Kontoor Brands, Inc. KTB stated that its decision to initiate a sales process for the Lee business reflects management’s confidence in the long-term opportunities within the Wrangler and Helly Hansen brands. Management emphasized that maintaining strategic focus remains central to the company’s approach, and concentrating resources and capital on growth-oriented brands is expected to help accelerate long-term growth and profitability. The move is also expected to provide greater flexibility in future capital allocation decisions.

Wrangler brand is a cornerstone of consistency, having achieved 16 consecutive quarters of market share gains in bottoms with low single-digit growth over the past three years, with fiscal 2025 marking one of the brand’s strongest performances. Growth has been supported by market share gains in core bottoms and double-digit expansion across female, Western and direct-to-consumer channels. Looking ahead, the company plans to accelerate investments in women’s denim, non-denim categories and digital capabilities, including AI and loyalty initiatives, to support long-term growth.

Helly Hansen continues to represent a significant global growth opportunity, with management expecting the brand to become a larger contributor to future revenue and profitability. The brand remains significantly underpenetrated in the United States. The company plans to accelerate investments across geographic expansion, product development, digital capabilities, retail growth and brand awareness initiatives.

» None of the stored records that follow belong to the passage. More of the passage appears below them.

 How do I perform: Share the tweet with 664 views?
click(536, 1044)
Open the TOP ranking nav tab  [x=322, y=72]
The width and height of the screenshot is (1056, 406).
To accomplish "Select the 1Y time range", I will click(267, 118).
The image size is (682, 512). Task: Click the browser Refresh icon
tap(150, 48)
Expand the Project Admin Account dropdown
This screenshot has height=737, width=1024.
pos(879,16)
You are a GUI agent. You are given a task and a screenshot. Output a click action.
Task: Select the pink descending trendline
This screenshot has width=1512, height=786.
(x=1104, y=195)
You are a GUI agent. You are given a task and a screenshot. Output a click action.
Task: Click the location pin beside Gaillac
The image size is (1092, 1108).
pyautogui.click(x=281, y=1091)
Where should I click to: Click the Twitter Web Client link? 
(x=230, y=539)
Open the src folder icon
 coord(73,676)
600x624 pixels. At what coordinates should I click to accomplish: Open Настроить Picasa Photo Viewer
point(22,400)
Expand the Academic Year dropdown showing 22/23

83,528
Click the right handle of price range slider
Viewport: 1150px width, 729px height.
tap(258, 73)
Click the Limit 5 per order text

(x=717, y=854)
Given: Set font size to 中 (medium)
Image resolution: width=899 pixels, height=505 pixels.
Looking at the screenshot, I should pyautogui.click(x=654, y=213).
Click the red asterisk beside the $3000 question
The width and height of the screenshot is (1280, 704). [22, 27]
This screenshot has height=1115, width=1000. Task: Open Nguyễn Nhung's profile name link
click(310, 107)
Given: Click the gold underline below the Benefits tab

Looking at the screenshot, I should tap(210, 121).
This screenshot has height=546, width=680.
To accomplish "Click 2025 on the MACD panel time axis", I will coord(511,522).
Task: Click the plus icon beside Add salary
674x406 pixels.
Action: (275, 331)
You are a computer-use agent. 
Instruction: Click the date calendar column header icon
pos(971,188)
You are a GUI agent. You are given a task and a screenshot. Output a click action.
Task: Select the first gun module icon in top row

Additional focus is being placed on technical outdoor apparel, footwear, along with expanding workwear opportunities.

Overall, by sharpening focus on Wrangler and Helly Hansen, Kontoor Brands aims to accelerate growth, expand margins, strengthen brand positioning and unlock greater long-term value through disciplined investments and strategic capital allocation.

The Zacks Rundown for KTB

Shares of KTB have lost 5.6% in the past three months compared with the industry’s decline of 16.6%.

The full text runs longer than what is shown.